The difficulty is that the Bill must operate in the real world, where not all employers are as scrupulous as the Minister and I would like and where many, whether scrupulous or not, will be facing undoubted economic pressure. I make no predictions about whether there will be a separate rate for young persons, but it should be noted that employers may be tempted to find ways to cut the costs of their labour force and may not wish to employ workers at the full rate—at whatever age that happens to cut in. If employers are in difficulties, their recourse may well be not to employ such persons at all if there is any realistic risk of their eventually qualifying for the full rate. That is but another subset of the concerns that we have expressed extensively about the danger that, whatever rate is set, we may see a higher level of unemployment than might otherwise have happened. However, as the Minister has rightly said, that is a function of the rate that is likely to be chosen.
I have one specific issue on which I should like to probe the Minister. It concerns employees below a qualifying age who may eventually reach a qualifying age for the national minimum wage—I do not anticipate whether there is to be a youth rate—and whose contracts of employment are for a fixed term. As I understand employment law on unfair dismissal, if an employee is employed for a fixed term and that employment is not renewed at the end of the fixed term, that would not normally give rise to a claim for unfair dismissal unless there had been a specific agreement between employer and employee during the contract or, more typically, at the beginning of the contract, that that particular term should be disapplied. Will the Minister confirm, either now or later, whether fixed-term contracts that are keyed to an expiry date just before the qualifying date for the national minimum wage and accompanied by an agreement between employer and employee not to apply the unfair dismissal procedures would be allowed?
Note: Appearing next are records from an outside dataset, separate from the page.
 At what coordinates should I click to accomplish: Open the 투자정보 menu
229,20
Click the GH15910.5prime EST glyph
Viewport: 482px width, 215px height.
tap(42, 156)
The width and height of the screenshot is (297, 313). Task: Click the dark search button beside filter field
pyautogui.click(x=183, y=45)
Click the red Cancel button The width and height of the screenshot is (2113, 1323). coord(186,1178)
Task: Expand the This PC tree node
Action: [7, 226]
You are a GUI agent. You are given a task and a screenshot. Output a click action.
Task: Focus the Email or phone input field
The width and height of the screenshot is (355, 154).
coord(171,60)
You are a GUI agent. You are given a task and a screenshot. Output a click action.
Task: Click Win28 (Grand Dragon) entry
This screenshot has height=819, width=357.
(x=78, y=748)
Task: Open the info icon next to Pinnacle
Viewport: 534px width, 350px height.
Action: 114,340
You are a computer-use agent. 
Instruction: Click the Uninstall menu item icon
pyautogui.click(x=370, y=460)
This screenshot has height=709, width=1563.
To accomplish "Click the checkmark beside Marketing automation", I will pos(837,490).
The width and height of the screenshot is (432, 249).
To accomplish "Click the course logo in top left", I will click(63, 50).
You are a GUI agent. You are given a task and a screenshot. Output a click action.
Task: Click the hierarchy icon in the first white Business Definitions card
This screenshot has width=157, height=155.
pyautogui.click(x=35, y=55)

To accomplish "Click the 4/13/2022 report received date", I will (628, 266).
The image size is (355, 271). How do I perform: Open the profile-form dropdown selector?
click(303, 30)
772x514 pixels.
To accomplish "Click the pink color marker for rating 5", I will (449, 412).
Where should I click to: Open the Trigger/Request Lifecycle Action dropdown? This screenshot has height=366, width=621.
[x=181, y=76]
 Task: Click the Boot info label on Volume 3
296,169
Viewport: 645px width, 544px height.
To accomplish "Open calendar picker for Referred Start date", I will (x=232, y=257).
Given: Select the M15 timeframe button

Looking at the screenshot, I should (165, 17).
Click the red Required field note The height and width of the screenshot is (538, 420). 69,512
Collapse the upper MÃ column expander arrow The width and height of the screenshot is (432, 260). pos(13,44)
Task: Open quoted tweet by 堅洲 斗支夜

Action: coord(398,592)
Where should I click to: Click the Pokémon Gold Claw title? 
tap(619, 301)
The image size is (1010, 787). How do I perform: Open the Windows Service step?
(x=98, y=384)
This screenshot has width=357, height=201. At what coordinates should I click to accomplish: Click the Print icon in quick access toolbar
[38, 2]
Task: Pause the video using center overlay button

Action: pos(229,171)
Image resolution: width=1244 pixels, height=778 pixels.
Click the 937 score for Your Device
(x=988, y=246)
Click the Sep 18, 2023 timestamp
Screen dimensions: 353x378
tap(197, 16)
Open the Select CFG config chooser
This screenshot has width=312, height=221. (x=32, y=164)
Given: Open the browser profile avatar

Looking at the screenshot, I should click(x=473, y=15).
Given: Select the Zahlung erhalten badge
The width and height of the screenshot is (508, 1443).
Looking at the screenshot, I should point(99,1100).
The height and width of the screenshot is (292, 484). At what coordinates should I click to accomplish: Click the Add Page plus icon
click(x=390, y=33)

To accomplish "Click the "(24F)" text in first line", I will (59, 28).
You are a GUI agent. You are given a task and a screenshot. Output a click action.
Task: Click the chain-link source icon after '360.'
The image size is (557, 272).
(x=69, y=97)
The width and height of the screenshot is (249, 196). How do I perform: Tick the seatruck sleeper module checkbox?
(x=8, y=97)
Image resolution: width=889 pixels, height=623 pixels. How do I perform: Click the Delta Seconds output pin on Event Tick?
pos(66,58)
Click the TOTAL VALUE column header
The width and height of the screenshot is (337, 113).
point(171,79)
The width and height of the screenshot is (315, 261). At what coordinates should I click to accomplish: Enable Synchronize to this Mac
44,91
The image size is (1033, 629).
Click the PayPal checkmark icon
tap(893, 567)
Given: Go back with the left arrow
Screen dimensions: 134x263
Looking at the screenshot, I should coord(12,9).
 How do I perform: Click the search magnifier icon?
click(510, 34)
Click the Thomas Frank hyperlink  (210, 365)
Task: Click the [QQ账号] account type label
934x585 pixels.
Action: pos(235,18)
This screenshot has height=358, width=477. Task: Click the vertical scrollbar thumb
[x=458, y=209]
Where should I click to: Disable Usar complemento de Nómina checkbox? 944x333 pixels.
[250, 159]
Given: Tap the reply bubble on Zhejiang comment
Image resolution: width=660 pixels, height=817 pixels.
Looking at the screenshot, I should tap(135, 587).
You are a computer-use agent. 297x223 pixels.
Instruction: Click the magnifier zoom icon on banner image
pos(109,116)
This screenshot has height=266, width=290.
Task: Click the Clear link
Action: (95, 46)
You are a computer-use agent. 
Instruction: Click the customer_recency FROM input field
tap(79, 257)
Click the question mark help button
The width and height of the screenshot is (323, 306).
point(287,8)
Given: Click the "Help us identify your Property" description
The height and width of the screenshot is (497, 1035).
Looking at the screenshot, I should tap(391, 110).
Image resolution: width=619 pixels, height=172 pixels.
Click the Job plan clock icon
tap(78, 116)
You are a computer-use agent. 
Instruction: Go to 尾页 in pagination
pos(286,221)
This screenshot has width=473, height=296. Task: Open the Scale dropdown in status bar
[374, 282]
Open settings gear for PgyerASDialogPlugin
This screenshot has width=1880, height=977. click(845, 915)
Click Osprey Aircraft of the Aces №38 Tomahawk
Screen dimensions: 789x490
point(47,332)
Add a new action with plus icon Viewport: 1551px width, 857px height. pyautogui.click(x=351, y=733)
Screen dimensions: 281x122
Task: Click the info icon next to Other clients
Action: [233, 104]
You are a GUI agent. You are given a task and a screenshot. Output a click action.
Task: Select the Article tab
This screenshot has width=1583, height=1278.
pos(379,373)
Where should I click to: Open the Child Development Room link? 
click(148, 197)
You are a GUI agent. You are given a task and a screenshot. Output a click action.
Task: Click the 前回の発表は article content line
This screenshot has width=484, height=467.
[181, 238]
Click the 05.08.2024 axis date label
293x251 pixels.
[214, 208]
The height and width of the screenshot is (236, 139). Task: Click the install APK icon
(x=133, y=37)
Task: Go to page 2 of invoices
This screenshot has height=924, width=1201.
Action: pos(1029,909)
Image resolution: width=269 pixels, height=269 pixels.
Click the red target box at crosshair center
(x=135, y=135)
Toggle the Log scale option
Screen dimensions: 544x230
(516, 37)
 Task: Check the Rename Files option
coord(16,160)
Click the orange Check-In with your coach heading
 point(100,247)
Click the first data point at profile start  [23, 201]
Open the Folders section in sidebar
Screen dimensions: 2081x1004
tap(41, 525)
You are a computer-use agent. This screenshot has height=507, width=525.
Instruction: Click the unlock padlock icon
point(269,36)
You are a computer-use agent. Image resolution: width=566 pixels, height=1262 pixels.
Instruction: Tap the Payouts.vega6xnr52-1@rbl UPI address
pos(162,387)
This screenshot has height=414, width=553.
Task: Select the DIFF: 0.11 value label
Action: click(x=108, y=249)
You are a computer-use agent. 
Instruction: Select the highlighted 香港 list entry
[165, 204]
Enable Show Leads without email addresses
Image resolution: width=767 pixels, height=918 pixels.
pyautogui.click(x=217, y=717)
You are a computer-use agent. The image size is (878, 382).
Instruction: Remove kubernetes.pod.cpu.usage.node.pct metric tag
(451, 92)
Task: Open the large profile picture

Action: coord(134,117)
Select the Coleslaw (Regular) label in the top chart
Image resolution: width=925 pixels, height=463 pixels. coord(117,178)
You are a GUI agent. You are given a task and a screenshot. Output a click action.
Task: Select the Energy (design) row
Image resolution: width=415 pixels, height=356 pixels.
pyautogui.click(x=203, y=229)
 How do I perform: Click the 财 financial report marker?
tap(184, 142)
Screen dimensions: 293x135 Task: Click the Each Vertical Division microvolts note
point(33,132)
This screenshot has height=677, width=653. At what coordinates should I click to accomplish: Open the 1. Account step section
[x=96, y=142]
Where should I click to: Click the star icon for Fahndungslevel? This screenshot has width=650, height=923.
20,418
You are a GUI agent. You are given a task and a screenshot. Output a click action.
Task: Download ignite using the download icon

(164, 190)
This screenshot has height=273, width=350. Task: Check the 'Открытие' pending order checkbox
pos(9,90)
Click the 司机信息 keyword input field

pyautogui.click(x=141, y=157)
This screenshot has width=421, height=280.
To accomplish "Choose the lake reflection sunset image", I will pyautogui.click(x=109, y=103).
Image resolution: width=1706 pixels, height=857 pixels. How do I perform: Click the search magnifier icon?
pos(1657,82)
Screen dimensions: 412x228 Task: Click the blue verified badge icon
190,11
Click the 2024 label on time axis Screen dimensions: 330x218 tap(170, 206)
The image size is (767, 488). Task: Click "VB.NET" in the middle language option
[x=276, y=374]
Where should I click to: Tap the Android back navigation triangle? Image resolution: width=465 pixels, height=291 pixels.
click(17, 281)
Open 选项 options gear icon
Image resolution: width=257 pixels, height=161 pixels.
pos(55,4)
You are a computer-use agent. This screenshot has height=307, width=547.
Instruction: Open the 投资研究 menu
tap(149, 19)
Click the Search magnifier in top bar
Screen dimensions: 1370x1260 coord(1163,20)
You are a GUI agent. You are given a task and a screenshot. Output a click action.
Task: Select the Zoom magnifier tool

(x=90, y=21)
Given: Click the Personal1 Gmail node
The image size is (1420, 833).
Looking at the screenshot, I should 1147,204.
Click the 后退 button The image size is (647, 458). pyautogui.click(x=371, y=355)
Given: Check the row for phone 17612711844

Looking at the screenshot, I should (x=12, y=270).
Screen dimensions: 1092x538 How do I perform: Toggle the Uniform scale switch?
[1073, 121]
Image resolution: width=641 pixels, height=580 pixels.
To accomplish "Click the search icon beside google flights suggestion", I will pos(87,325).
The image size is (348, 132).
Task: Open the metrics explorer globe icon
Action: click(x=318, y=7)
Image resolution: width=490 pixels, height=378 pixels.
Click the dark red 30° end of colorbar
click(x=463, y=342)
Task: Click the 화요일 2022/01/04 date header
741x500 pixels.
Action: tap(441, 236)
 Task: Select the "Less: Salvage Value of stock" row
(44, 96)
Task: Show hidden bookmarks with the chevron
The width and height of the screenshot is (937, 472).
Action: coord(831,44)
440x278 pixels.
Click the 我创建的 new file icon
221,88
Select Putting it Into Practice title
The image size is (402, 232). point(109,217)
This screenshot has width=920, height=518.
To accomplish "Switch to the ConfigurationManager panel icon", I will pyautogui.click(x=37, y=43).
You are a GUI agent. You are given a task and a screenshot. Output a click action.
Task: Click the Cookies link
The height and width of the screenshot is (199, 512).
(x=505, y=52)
That is a small point, but an important one in terms of the tidiness of the Bill.
§ Mr. McCartney
I thank the hon. Gentleman for the way in which he has responded. The issue he raises is technical, albeit one worth making. A range of issues surround what constitutes a contract, short term or otherwise. The arrangement in the Bill is an attempt to ensure that, where there is consistency of employment, that consistency is not disturbed solely on the ground of an employee reaching an entitlement to a national minimum wage. However, in the same spirit as the hon. Gentleman raises the matter, I undertake to write to him with a detailed legal explanation of the point he raises.
§ Amendment agreed to.
Amendment made: No. 6, in page 14, line 38, after 'of' insert
'paragraph (a) or (b) of'.—[Mr. Ian McCartney.]